▸ WORK TO COMPLETE
Your result should be every line of the records below that contains the word "panel".

▸ RECORD EXTRACTS
════════
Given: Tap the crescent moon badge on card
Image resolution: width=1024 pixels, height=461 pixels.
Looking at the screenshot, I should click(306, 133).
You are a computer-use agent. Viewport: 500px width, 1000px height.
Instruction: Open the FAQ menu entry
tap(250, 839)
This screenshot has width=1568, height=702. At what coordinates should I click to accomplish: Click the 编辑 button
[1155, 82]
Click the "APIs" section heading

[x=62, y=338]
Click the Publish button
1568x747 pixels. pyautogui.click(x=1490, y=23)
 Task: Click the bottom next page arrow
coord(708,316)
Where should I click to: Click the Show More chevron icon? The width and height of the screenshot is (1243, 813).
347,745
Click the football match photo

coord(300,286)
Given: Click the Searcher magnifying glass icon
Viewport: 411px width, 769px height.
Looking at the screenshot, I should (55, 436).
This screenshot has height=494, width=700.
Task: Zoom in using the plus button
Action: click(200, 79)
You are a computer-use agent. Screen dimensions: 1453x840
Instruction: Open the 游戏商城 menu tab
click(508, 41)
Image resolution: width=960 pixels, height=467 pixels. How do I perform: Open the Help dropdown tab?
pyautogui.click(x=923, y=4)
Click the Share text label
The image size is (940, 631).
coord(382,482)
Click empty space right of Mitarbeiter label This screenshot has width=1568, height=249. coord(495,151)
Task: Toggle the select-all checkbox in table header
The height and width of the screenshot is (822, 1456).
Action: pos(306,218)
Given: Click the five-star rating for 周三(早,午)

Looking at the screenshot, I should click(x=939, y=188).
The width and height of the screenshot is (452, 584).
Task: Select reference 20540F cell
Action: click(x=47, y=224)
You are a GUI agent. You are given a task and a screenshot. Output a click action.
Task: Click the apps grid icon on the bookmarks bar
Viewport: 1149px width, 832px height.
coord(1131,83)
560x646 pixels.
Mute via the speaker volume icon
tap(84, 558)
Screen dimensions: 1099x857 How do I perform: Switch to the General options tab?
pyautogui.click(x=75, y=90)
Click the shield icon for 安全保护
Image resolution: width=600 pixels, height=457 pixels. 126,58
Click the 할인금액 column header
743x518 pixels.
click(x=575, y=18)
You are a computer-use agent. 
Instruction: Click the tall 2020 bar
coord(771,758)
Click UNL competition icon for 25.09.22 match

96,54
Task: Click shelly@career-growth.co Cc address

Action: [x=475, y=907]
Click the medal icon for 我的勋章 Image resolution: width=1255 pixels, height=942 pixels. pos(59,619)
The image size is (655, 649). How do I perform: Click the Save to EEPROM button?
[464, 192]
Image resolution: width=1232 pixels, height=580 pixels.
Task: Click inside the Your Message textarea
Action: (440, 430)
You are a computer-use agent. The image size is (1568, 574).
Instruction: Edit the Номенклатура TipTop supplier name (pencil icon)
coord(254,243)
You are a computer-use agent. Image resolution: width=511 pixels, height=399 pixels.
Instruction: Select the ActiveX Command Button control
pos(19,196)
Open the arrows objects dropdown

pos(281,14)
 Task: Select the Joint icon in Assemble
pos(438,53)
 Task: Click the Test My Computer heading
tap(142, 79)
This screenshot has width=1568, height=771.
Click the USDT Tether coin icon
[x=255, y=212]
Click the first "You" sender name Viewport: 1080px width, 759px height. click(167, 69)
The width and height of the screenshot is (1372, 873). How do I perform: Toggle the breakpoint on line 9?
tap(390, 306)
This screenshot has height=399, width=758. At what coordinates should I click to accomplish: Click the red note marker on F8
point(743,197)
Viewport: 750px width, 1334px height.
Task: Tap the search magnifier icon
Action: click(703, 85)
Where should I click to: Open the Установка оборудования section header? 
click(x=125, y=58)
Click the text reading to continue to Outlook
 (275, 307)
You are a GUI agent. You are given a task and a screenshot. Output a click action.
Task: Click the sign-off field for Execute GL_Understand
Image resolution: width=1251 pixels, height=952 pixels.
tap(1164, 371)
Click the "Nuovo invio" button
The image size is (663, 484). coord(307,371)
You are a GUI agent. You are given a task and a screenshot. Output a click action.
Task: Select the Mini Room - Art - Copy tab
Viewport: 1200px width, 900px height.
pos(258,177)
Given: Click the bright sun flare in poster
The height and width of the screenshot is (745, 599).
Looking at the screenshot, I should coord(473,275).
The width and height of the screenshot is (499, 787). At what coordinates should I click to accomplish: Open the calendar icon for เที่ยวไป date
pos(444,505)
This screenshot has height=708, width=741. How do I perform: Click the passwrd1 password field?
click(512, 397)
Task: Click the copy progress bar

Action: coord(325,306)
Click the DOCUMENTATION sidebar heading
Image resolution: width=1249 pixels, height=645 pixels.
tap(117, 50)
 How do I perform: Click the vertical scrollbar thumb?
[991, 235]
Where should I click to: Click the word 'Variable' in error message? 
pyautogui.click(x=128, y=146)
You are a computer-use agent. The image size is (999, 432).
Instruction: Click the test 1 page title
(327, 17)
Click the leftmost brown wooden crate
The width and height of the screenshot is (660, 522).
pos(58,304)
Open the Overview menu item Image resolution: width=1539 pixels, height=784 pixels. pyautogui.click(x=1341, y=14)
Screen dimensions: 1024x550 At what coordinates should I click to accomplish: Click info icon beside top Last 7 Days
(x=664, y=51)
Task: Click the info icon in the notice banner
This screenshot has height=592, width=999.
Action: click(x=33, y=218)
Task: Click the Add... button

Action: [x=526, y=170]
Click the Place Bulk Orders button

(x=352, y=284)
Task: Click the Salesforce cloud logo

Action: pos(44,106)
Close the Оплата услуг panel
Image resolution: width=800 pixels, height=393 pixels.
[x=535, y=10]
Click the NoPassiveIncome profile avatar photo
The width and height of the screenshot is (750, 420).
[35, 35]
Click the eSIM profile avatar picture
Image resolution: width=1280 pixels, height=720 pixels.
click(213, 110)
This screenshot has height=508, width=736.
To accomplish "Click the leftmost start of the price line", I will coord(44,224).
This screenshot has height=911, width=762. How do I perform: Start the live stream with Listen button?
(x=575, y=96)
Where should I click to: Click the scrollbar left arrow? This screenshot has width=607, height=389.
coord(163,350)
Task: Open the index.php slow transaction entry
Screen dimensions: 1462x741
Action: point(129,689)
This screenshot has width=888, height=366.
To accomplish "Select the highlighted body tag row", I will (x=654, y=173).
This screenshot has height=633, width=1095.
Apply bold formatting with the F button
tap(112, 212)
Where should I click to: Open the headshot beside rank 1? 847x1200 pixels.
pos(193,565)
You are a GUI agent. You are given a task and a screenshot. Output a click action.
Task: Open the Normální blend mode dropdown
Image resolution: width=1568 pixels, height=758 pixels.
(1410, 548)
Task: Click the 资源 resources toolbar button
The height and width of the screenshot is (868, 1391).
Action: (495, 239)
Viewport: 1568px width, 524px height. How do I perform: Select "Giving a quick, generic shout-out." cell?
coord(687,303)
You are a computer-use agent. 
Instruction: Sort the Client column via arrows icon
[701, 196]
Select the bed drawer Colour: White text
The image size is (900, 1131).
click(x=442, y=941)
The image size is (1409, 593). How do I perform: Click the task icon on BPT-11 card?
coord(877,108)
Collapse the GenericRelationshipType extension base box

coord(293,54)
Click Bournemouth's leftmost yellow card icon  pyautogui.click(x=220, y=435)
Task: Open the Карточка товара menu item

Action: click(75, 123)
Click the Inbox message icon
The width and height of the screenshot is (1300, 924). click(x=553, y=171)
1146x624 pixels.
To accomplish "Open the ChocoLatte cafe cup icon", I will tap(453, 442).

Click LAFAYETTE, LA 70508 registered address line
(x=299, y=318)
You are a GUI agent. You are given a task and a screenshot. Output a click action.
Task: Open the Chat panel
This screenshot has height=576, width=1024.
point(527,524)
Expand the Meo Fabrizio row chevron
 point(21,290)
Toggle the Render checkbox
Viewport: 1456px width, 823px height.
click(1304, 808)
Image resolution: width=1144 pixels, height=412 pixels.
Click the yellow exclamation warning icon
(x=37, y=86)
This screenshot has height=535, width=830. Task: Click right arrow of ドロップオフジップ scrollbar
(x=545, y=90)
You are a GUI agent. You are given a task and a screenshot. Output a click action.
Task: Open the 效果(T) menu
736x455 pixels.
════════
▸ PROBLEM SOLUTION
Close the Оплата услуг panel
Task: Open the Chat panel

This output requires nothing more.